Graduate students in History can do a major or minor field in the history of medicine or the history of science and medicine.  Minor fields are also available in such related areas as medical anthropology, medical sociology, and bioethics.

Work in medical history at Vanderbilt benefits from the contributions of multiple units both within and outside the University and from a commitment to developing interdisciplinary studies of health and health care.  Five faculty members in the Department of History teach and do research in the field.   Dennis C. Dickerson works on the history of African-American medical practitioners. Elizabeth Lunbeck, formerly at Princeton University, joined the department in the fall of 2006.  She is a historian of medicine, science, and gender, with a particular interest in the history of psychiatry and psychoanalysis.   Matthew Ramsey studies the political, social, economic, and cultural forces that shaped medicine and public health in modern Europe, with an emphasis on late eighteenth and nineteenth century France.   Ruth Rogaski examines the connections between medicine and modernity in nineteenth and twentieth-century China.  Arleen Tuchman, in her work on the rise of scientific medicine in western industrialized countries, explores changing and contested meanings about gender, the body, and scientific knowledge.  Other faculty members with health-related interests can be found in Anthropology, Classical Studies, Economics, English, French and Italian, Germanic and Slavic Languages, Philosophy, Religious Studies, Sociology, and Spanish and Portuguese.

Students in medical history can join  the Vanderbilt Center for Medicine, Health, and Society, founded in 2003 by Matthew Ramsey and currently directed by Arleen Tuchman.  The CMHS has more than 300 affiliates from all of Vanderbilt’s nine schools and colleges, other colleges and universities in Middle Tennessee, and the Nashville area health care community.  Although they come from a range of disciplines, they share an interest in studying health and health care in their social and cultural contexts.  The Center sponsors seminars, workshops, lectures, and conferences and is developing a new interdisciplinary M.A. program.   In addition, the Vanderbilt Institute for Public Policy Studies includes a Center for Health Policy.

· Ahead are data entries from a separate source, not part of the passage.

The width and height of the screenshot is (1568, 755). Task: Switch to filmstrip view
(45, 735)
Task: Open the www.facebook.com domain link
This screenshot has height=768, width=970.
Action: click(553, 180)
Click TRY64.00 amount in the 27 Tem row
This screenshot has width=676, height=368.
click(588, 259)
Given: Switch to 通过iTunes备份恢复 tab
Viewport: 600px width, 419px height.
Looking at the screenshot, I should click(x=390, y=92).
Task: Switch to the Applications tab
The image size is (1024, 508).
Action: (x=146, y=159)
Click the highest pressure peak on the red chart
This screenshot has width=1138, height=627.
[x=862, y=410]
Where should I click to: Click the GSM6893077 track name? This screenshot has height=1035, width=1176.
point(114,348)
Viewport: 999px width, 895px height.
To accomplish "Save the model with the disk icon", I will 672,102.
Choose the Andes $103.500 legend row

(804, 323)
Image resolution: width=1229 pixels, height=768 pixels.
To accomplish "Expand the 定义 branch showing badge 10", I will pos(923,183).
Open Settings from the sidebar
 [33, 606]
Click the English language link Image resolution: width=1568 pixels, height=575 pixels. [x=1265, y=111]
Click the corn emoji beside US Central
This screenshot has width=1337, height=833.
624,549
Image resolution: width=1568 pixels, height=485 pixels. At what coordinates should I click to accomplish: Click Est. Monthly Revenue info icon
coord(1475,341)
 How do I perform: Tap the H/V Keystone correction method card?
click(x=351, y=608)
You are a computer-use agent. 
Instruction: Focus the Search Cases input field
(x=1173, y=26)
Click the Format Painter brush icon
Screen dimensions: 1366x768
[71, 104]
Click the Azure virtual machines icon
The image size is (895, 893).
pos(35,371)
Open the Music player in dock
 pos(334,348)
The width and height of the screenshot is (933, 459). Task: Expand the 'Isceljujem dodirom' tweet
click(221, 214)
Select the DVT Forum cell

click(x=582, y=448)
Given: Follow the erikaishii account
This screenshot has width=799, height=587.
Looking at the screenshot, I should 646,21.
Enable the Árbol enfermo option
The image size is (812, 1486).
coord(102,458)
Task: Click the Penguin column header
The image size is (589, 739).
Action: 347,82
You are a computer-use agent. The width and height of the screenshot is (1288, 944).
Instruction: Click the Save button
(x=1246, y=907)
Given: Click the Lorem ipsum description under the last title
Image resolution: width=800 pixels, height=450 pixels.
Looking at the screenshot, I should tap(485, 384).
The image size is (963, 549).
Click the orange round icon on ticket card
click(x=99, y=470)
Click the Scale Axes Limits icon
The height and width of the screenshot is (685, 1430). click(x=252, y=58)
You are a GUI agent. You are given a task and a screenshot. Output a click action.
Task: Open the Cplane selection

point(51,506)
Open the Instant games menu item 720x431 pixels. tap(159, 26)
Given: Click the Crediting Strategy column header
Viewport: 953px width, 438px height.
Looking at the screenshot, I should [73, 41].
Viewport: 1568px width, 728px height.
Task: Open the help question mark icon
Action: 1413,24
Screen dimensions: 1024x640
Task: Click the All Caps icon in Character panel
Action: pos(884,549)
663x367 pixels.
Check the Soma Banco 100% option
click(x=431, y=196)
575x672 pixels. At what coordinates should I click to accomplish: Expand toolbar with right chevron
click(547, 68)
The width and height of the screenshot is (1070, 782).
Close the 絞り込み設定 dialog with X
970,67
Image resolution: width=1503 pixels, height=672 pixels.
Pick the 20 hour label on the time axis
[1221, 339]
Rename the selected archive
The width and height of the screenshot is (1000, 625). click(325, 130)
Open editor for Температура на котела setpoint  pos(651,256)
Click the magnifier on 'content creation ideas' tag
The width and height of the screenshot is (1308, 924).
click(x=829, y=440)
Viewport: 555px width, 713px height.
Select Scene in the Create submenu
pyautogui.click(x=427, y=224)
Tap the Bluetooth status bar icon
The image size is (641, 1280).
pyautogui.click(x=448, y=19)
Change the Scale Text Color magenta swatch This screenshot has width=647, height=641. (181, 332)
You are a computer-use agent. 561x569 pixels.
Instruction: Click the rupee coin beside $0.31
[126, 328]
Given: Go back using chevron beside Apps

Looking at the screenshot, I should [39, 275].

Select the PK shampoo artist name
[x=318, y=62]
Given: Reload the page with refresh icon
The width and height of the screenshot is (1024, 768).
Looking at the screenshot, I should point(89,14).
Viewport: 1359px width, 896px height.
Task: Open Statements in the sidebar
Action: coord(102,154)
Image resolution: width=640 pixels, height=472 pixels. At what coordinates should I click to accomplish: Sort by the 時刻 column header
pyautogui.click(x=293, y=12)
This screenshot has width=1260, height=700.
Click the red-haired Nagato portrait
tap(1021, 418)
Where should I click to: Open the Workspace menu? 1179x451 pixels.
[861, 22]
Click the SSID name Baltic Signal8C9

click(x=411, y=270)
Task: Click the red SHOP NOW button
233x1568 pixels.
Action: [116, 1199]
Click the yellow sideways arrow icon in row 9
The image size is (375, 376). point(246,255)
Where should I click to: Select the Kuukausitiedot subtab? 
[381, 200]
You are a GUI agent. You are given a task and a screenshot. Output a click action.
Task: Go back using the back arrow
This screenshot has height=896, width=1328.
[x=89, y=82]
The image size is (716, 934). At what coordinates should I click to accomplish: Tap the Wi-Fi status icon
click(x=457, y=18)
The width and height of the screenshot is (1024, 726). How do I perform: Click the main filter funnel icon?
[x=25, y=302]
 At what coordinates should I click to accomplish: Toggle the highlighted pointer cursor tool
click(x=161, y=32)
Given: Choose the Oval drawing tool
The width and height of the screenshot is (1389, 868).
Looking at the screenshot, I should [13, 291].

A major advantage for the study of medical history at Vanderbilt is the close proximity of two medical schools -- Vanderbilt University School of Medicine, located adjacent to the main Vanderbilt campus, and Meharry Medical College, situated less than two miles from Vanderbilt.  They are formally linked through the Meharry-Vanderbilt Alliance. The History of Medicine Society at Vanderbilt Medical School sponsors monthly talks and the annual R. Turner Simpson Lecture in the History of Medicine.

Vanderbilt and Nashville are rich in resources for the researcher in medical history.  At Vanderbilt, the Eskind Biomedical Library Special Collections comprise the Historical Collection (located in the History of Medicine Room on the third floor of the library) and the Archives of the Vanderbilt University Medical Center.  The Historical Collection contains over 14,000 books on the history of medicine and nursing, a collection of medical instruments, manuscript collections of prominent figures in the institution's history and leaders in the field of nutrition, and thousands of photographs documenting the history of Vanderbilt Medical School. The Eskind Library is located on Garland Avenue, near the Vanderbilt Hospital. For additional information, contact the Special Collections Librarian, Mary Teloh.  The Meharry Medical College Information Center Library houses the college archives, materials relating to racial and ethnic minority health and health disparities, and  the Evelyn Tomes Black Nursing Collection.  For more information , contact the Archives Assistant, Barbara Grissom.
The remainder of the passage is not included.